**Task details**
Copy the passage below from "Friedman doesn't even" up to and including "Anonymous said...", changing "Middle East conflict" to "Israeli-Palestinian conflict".

**Passage**
No Israeli government is going to take up Tom Friedman's suggestion and cut its own throat.

Haaretz, the Hebrew Palestinian daily, was upset at Netanyahu's description of the Palestinian-Israeli conflict as "insoluble." But the fact remains that in life some problems exist to which is there no satisfactory solution.

Friedman doesn't even pretend to offer a proposal that would get the Palestinians to recognize Israel as the Jewish State and to terminate all further claims upon Israel. For him and Haaretz, its an Israeli diktat that makes a peace deal impossible.

So just impose one over Israel's dead body. That's an elegant application of Occam's Razor to the Middle East conflict.

Anonymous said...

Any partition would lead to an end of claims. This is the crux that Friedman doesn't get. The issue is not the issue.

NormanF said...

As Netanyahu told Haaretz's Edgar Keret in Italy last week, its not a question of borders. The conflict is insoluble because the Arabs refuse to accept Israel as the Jewish state. Until they do, a peace agreement is impossible. The core of the conflict is existential. Friedman doesn't get it, anymore than the editors of Haaretz did when they attacked the Prime Minister for his pessimistic reading of peace with the Palestinians. I myself prefer to call it a realist reading - one cannot argue with the facts as they are and to pretend otherwise, as Friedman and Haaretz do, is to engage in wishful thinking.

**Data extract**
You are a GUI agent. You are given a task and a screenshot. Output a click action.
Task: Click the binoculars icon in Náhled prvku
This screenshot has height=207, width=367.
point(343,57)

**Output for this exercise**
Friedman doesn't even pretend to offer a proposal that would get the Palestinians to recognize Israel as the Jewish State and to terminate all further claims upon Israel. For him and Haaretz, its an Israeli diktat that makes a peace deal impossible.

So just impose one over Israel's dead body. That's an elegant application of Occam's Razor to the Israeli-Palestinian conflict.

Anonymous said...